It’s been a good so far as finding things that I want to post about. Case in point is this news story. It seems that doctors have long advised women suffering from otosclerosis, a degenerative disease that causes hearing loss, to avoid becoming pregnant. It seems that pregnancy would heighten the risk of increased hearing loss, and might even lead to complete deafness.
But it seems that this is simply not true. A doctor from Ohio not only conducted a study to disprove the notion, but he also researched the literature and found that the original source for this belief was a 1939 seminar conducted by German doctors. The Nazis used the idea to promote racial purity.
What caused our perceptive physician to question prevailing medical opinion? He started a teaching job in a foreign country, and he noticed that women there with the disease who had given birth to many children didn’t seem to suffer any greater hearing loss than those with few children. That foreign country was Israel.
Trust the Israelis to distrust advice given by a Nazi doctor.
There was a study done some time ago that determined that the majority of clinical practices were not based on empirical science but came from medical tradition.

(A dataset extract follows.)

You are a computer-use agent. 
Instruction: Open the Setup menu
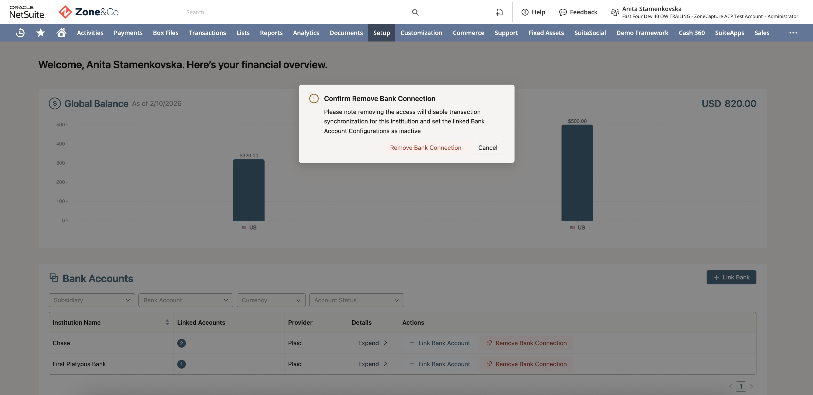click(x=381, y=33)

This problem arises from several sources:
(1) Performing rigorous scientific studies is expensive and time consuming. We only have the resources to study a subset of all medical problems in detail. For example, we can easily study the effects of one particular drug but it gets exponentially expensive to test the effects of combinations of drugs. Most people who are taking more than one kind of medication are in fact using an untested combination.
(2) Clinical medicine works in real-time. Doctors must make the best decision they can at the moment of illness, they can’t wait for rigorous scientific results. If, in their collective experience, something seems to have worked in the past then they go with it until they get better information.

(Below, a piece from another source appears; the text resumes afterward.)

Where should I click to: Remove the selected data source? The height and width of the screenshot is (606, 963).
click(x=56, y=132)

(3) Each clinical case is unique. That is why medicine is an art. Even with well tested methods a great deal of variation exist in individual patients outcomes. This is also why rigorous scientific testing is so hard.

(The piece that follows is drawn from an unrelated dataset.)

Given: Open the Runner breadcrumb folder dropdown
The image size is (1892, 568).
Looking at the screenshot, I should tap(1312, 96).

In the case of otosclerosis, the advise to avoid pregnancy served to confirm the false correlation. Most women probably followed the advise not to have children which reduced the pool of women who had children without harm. Doctors saw few successful pregnancies so the ones they did see they could put down to statistical luck. Preventing women with the condition from getting pregnant caused the very loss of data that would have allowed doctors to see that the correlation wasn’t valid. The Doctor in the story began to suspect the correlation wasn’t valid only by observing a population of women who had children anyway for religious regions
One solution to this problem could be data mining of medical records. If we could get enough medical records all in one effective database, researchers could just go fishing for correlations that formal studies or first hand experience would miss. There have already been some successes in this area and it might be prudent to try to figure out how to expand this access without creating a logistical, legal and privacy nightmare.